▸ **Supplied material**:

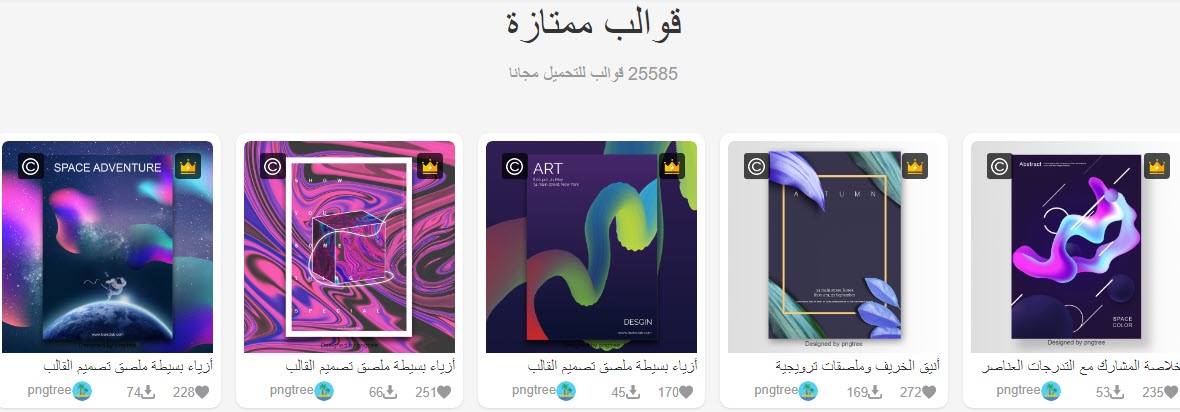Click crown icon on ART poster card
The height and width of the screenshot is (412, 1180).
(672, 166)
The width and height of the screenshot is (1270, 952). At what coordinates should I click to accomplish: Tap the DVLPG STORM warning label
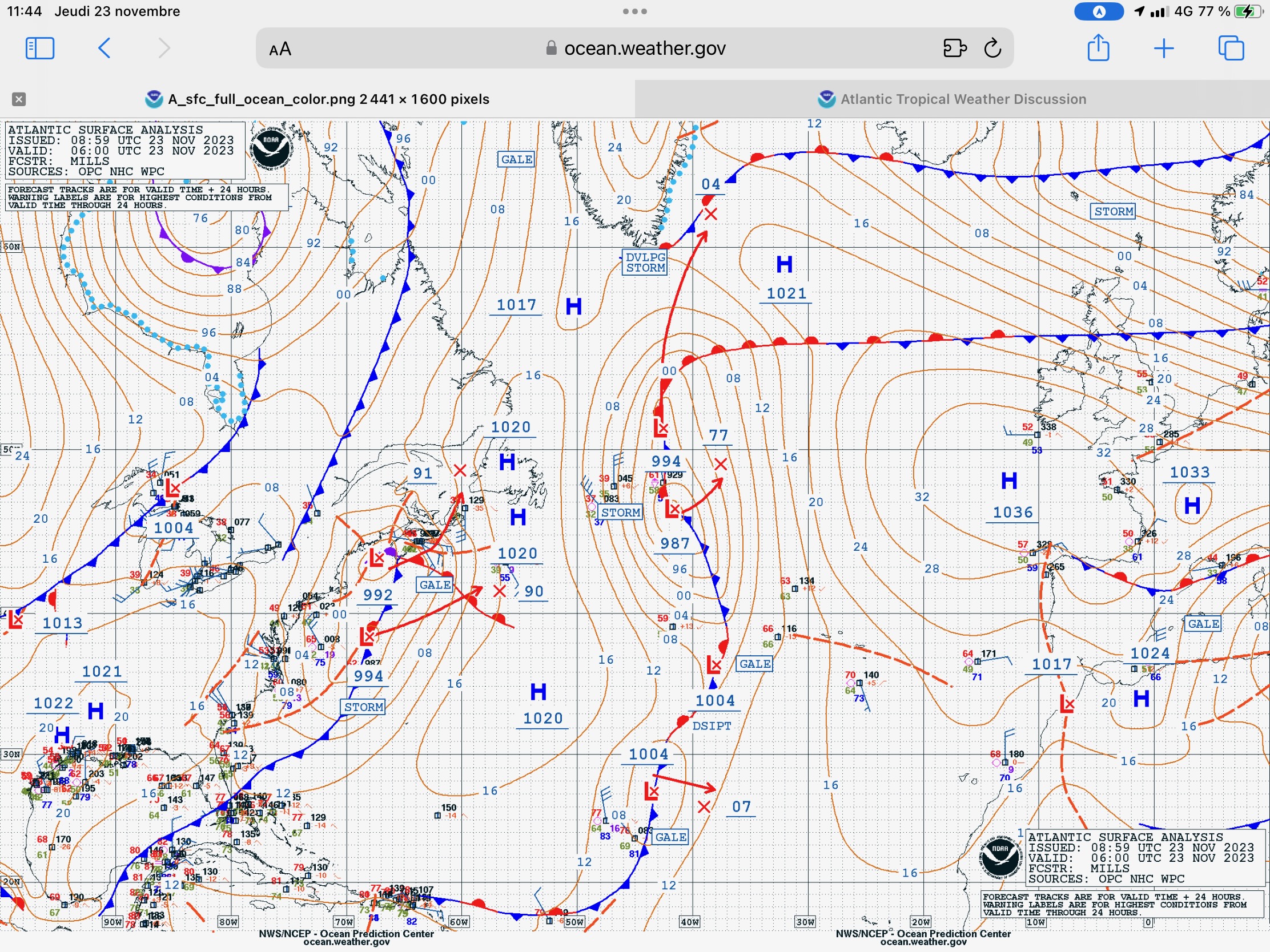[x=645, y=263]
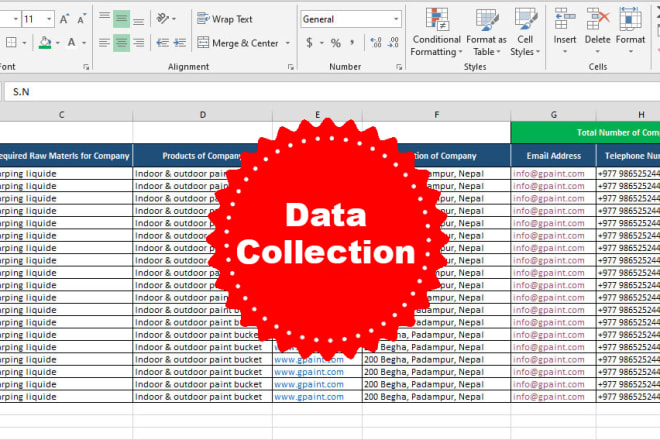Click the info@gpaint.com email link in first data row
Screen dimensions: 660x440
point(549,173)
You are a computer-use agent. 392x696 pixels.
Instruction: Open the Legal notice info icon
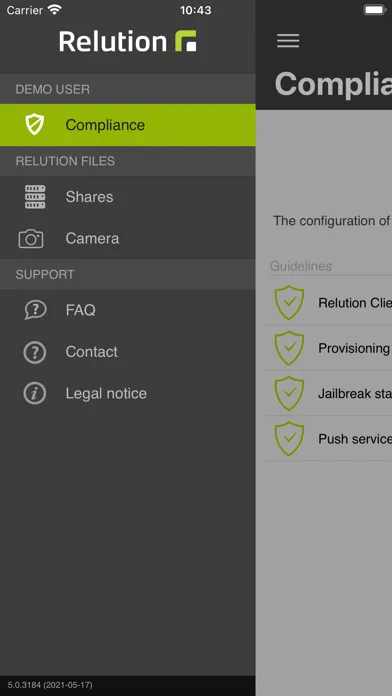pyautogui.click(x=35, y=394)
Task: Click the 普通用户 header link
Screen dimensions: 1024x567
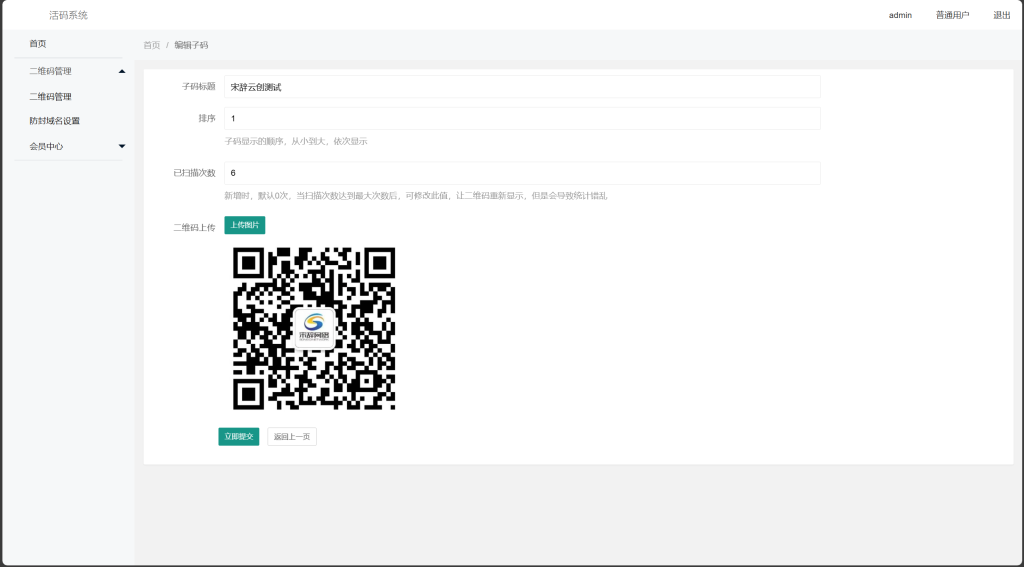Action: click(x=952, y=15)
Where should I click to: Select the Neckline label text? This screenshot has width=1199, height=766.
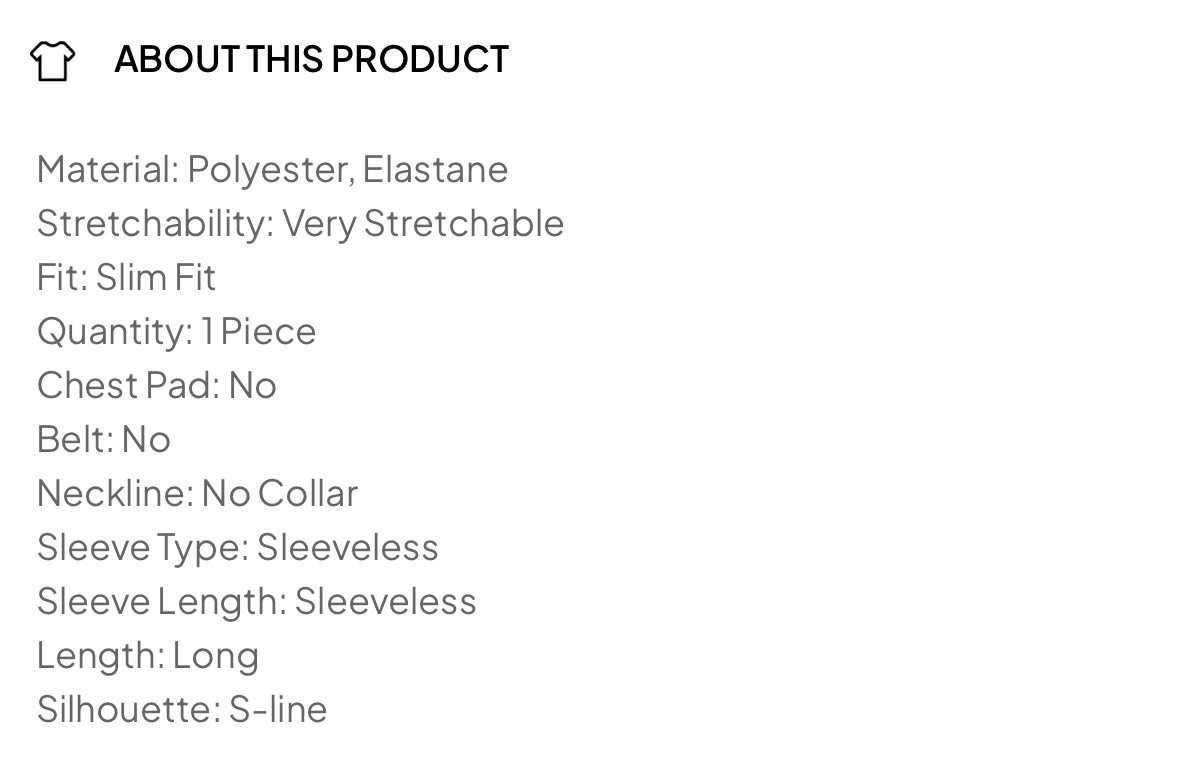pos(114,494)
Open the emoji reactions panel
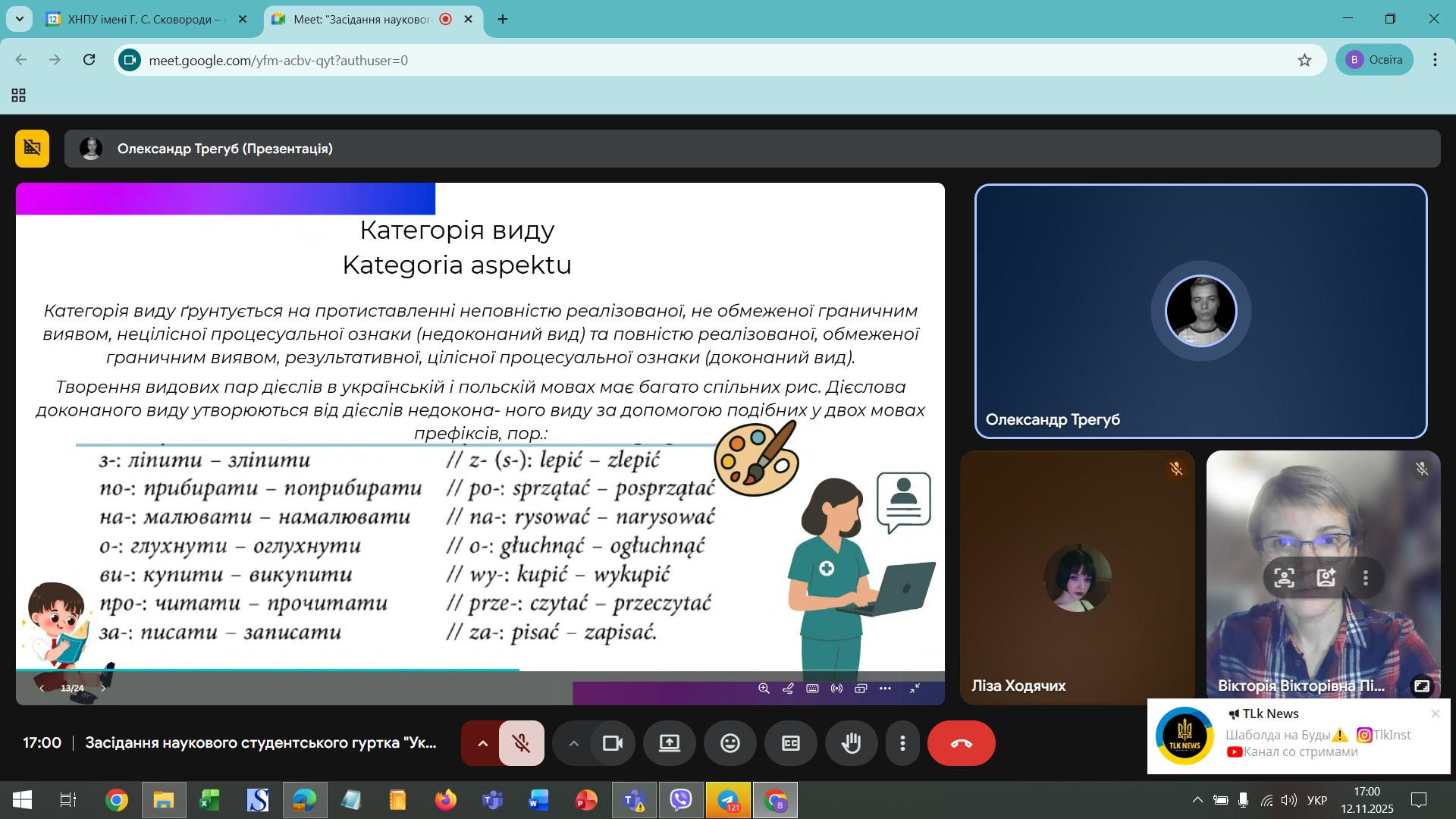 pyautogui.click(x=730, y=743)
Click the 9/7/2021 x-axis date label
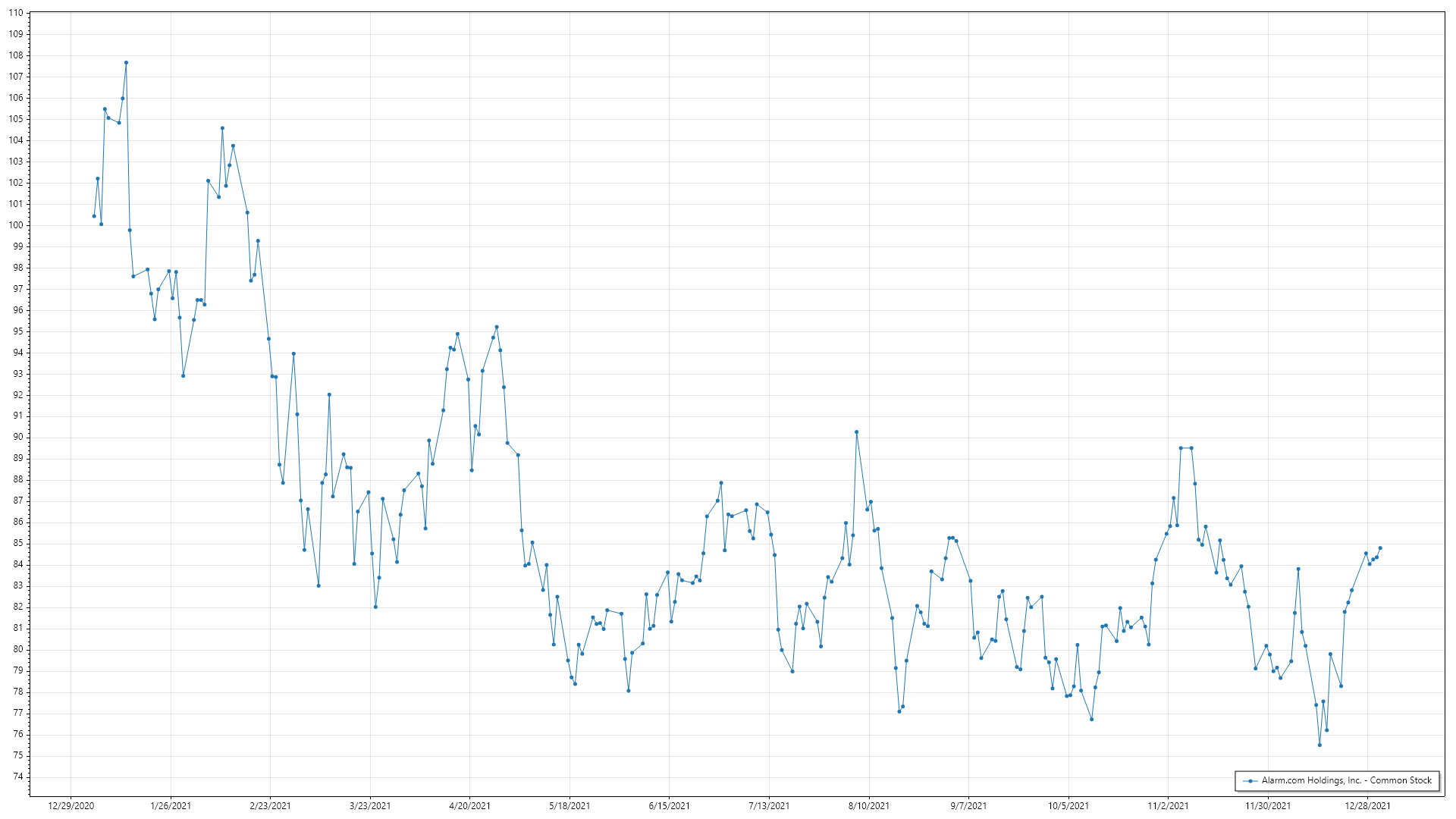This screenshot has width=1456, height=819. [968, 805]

▸ **Aim of the exercise**:
Copy out all of the material above word for word, omitting the pictures.

▸ **The solution**:
Click crown icon on ART poster card
The height and width of the screenshot is (412, 1180).
(672, 166)
The width and height of the screenshot is (1270, 952). At what coordinates should I click to accomplish: Tap the DVLPG STORM warning label
[x=645, y=263]
Click the info@gpaint.com email link in first data row
Screen dimensions: 660x440
point(549,173)
You are a computer-use agent. 392x696 pixels.
Instruction: Open the Legal notice info icon
pyautogui.click(x=35, y=394)
Task: Click the 普通用户 header link
Screen dimensions: 1024x567
Action: click(x=952, y=15)
Where should I click to: Select the Neckline label text? This screenshot has width=1199, height=766.
pos(114,494)
Open the emoji reactions panel
 pyautogui.click(x=730, y=743)
Click the 9/7/2021 x-axis date label
This screenshot has width=1456, height=819. [968, 805]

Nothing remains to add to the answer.